『らんまん』あれこれ「キツネノカミソリ」2023-05-07

2023年5月7日 當山日出夫

『らんまん』第5週「キツネノカミソリ」

万太郎は、土佐を出て植物学にはげむ決意をかためる。そのきっかけになったのが、自由民権運動である。

この時代の自由民権運動については、いろいろ考えるべきところがあるだろうが、ただ、女性の権利ということが、すでにこの時代に言われていたかどうか、このあたりはちょっと気になるところである。「青鞜」の時代をまたなくても、すでにこの時代から基本的人権として言われていたということでも、これはこれでいいのだろう。少なくとも、ドラマの展開のうえでは、姉の綾の生き方とも関係してくる。

万太郎は、自分の置かれている境遇を理解する。峰屋という裕福な家に生まれたので、自由に勉強ができた。本を買うこともできた。そして、また、自分自身の才能に気づいている。植物を見る目がある。絵を描くことができる。何より重要なことは、それが好きということである。好きであるというのは、重要な才能である。

一方、綾の方は、峰屋とともに生きる決意をかためる。

また、竹雄は、峰屋の奉公人であり、これからも万太郎とともに生きていこうとする。

万太郎は自分の才能のために生きようとする。これはこれでいいのだが、しかし、これは同時に、近代社会になってもなお残る封建的な制度をひきずってのことになる。峰屋という後ろ盾があり、それは姉の綾がうけつぐことになる。東京に出る万太郎には、竹雄という奉公人がついてくる。このあたり、明治の文明開化の新しい時代と、まだ残る封建的な遺制との矛盾ということにはなるのだが、ドラマの展開の上では、そう無理があるとは感じない。
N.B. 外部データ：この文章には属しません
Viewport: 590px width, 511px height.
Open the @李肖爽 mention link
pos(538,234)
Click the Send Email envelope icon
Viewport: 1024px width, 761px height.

むしろ、封建的な制度が残るなかで、自らの新しい生き方を選んだ、万太郎と綾と竹雄のそれぞれの決断に共感するような作りになっている。これは、これでドラマとして、この時代の描き方になるのだろう。

さて、土佐が終わって、次週から東京編になる。東京で、万太郎はどのように生きていくことになるのか。楽しみに見ることにしよう。